U.S. Launches 24-hour Broadcasts to Serbia

(Transmitters erected to beam unbiased news) (640)

By Charlene Porter

USIA Staff Writer

Washington -- The chairman of the U.S. Broadcasting Board of Governors (BBG) have announced that the government's international broadcasters will launch round-the-clock programming into Yugoslavia starting on April 8.

Chairman Marc Nathanson expressed concern about a "media blackout" in Yugoslavia and said, "We must get our message to the Serbian people, and that message is just unbiased news and information about what is going on in Kosovo and the rest of the world."

Programming from the Serbian language services of the Voice of America (VOA) and Radio Free Europe (RFE) will be broadcast into Yugoslavia via a ring of FM transmitters that is being erected "at a frantic pace" around the Balkan nation. Nathanson said VOA and RFE are working with the U.S. Agency for International Development to put up a transmitter "in an emergency fashion" to begin broadcasts from a neighboring nation.

The initial broadcasts will be carried on frequency 106.5 FM MHZ, reaching Belgrade and most of northern Serbia. The broadcasting board chairman said later expansion of the broadcasts will allow complete coverage of the country.

Nathanson did not specify from which nation the first broadcasts are to begin. He said Bosnia, Bulgaria and Romania have entered agreements with the U.S. to host the transmitter sites. He said the U.S. State Department is still negotiating with other nations in the region to win their support for the emergency broadcasting project.

Ultimately, Nathanson said the government's intent is to build as many as six or seven transmitters to support the 24-hour-a-day broadcasts to Yugoslavia. The broadcasts will be delivered in Serbian, as well as some programming in Bosnian, Croatian, Albanian and English.

Nathanson said that some U.S. government broadcasts are still being transmitted into Yugoslavia on shortwave and AM frequencies. He said the organization's surveys indicate, however, that FM broadcasting is an important news source for 52 percent of Serbia's population.

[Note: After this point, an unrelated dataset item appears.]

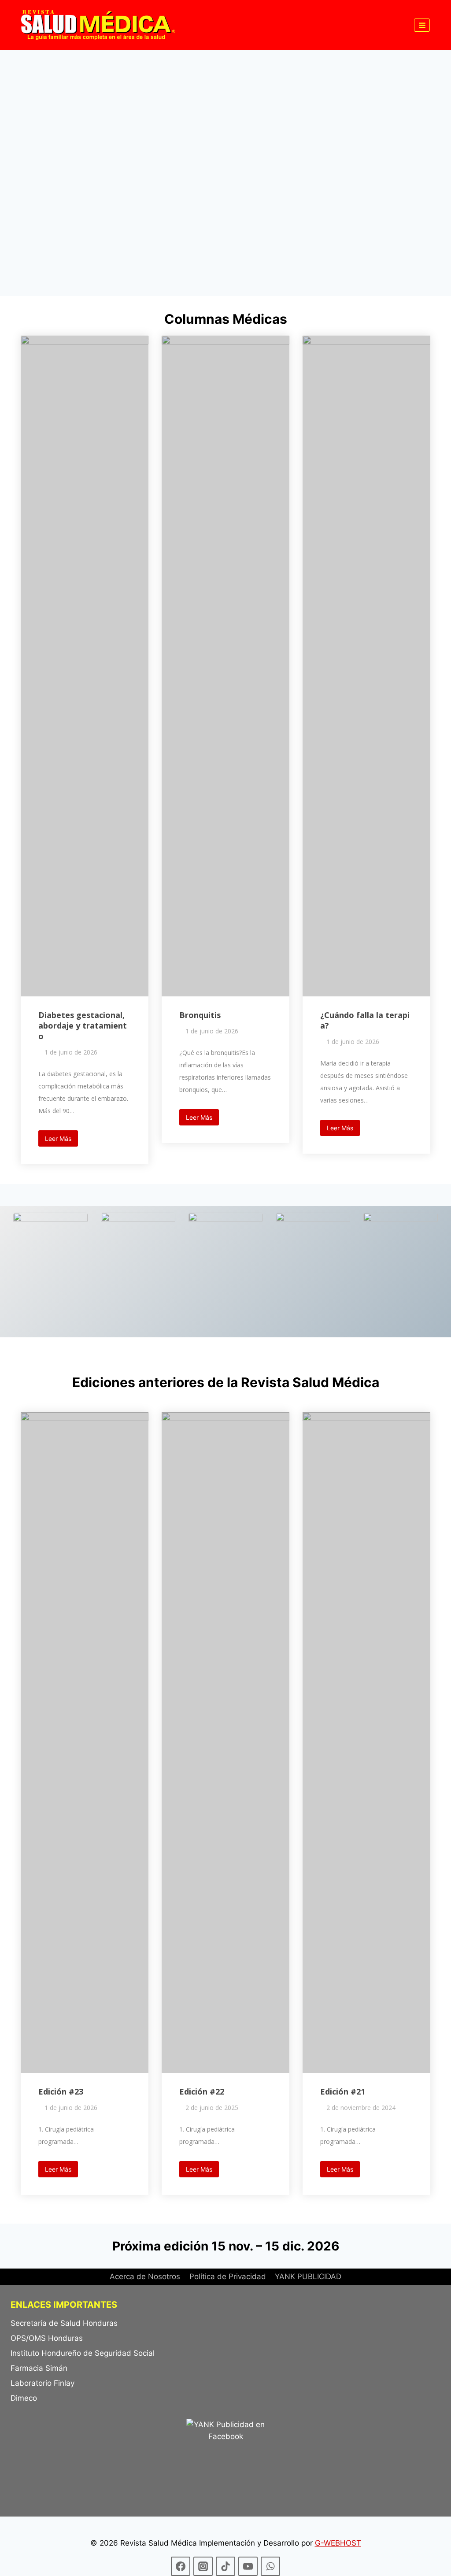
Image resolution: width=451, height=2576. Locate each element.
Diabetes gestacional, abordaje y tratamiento (82, 1025)
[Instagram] (203, 2566)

Previously U.S. government broadcasters have had a presence on the FM band in Yugoslavia, but Nathanson says VOA, RFE and other foreign broadcasters were all pulled from local stations by Serbian authorities at the beginning of the NATO bombing campaign. Independent media have also been taken off the air, leaving Yugoslav government-controlled media as the dominant news source in the country.

The U.S. government broadcasters are also trying to reach out to their audiences via the Internet, and report more than 2.2 million site connections for web sites operated by VOA and RFE since March 21. Information provided by the BBG showed a one-day surge of more than 512,000 connections on March 26. The Internet will also be a crucial mechanism for informing the Yugoslav audience about the frequencies where they can tune in to the new U.S. programming.

The chief of VOA's Southern European Division Frank Shkreli told a press conference that virtually 100 percent of their programming is now related to the events in Serbia and Kosovo. He said freelance journalists are providing reports from Macedonia, but stringers in Kosovo and Serbia are unable to file on the current conflict.

Shkreli, an Albanian-American, says broadcasters in his division are still following the regional view of the unfolding situation by interviewing officials in Kosovo and Belgrade. Recently, VOA's Serbian language service interviewed Yugoslav Deputy Prime Minister Vuk Draskovic, Shkreli said.

Nathanson said the new programming will include the U.S. government perspective, foreign commentary, general news and the view from Belgrade. But he re-emphasized that the BBG's main concern is the "one-sided" media reporting from Belgrade. "To say that the people of Kosovo, the Albanians, are walking to the refugee camps because they're afraid of NATO bombing is just not the true facts."